Si bien tosco y ocasionalmente irascible, había que encontrarle el momento y el “modo”, y en ese sentido se volvía razonablemente predecible y hasta simpático. Era desconfiado, de escasos amigos en la acepción sustantiva del término, refractario a la intimidad y poco adicto a la vida social. Tenía ingenio y frases —propias y prestadas— para todo, y pescaba rápidamente las dobles intenciones de sus interlocutores. Le irritaba ver llegar a sus colaboradores, incluido yo, con pilas de carpetas y papeles (de hecho, nos echaba antes de acercarnos siquiera a su escritorio), sobre todo si eran cuestiones administrativas o irrelevancias burocráticas —“el que se ocupa de los detalles no puede ser estadista”, prevenía—, y detestaba los estilos afectados y melindrosos con que algunos lo trataban. Fue conocido cómo, tras una tensa conversación, despidió de su despacho al subsecretario de Cultura, Juan José Bremer —quien sin consultarle había asignado a dedo, para congraciarse, un contrato de impresión a una editorial del semanario Proceso y estaba justificándose— con un enunciado sin desperdicio que después le escuché: “Sólo hay dos clases de funcionarios: los que explican y los que resuelven”. Bremer fue cesado a la postre, como antes lo había sido, por cierto, del Instituto Nacional de Bellas Artes.

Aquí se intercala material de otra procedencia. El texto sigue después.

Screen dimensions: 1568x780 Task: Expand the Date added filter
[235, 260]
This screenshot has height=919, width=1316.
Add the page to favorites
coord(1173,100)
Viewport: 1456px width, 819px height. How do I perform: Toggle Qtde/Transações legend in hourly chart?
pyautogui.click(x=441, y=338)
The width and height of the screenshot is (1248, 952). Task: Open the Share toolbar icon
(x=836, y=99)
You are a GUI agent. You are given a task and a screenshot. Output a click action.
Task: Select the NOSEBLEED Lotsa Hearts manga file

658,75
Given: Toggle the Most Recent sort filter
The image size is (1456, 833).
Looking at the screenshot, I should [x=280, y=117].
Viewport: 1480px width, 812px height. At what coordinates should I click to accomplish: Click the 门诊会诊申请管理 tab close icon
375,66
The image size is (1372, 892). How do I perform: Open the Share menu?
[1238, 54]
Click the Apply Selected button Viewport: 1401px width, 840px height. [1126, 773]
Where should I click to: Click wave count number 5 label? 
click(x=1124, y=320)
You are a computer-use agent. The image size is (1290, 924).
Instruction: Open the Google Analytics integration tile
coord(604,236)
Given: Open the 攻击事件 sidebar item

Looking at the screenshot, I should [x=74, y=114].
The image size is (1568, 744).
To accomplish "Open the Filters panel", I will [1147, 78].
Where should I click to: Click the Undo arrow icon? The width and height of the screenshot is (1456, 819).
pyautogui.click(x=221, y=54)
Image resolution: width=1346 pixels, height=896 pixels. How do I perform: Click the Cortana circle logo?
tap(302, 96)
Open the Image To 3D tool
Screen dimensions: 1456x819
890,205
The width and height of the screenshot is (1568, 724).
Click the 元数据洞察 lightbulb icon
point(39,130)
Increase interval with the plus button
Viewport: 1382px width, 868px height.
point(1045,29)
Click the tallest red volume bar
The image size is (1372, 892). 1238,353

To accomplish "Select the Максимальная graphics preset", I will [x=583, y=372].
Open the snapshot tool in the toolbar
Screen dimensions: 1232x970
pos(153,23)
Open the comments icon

No estoy seguro si fue buen catador de personas, pero era evidente que las clasificaba según sus filias y fobias, las cuales, por lo demás, no disimulaba para nada. Disfrutaba mucho la charla con algunos —notablemente José Luis Lamadrid, Manuel Urquidi, Ernesto Álvarez Nolasco, Antonio Gómez Robledo, José Luis Martínez, Manuel Bravo Jiménez, por ejemplo— y era propenso, de manera casi escolar, a citar autores, textos, precedentes históricos y episodios para salpicar —y ganar— una discusión. Recuerdo, por ejemplo, que un día me exigió tenerle en cosa de minutos el lugar exacto donde Ortega y Gasset había citado la frase “Delenda est Monarchia”; como no tenía a mano las obras completas de Ortega, corrí a consultarlas a la librería Porrúa —que estaba a una cuadra de la SEP—, y allí encontré la fuente: “El error Berenguer”. Cosas así eran frecuentes.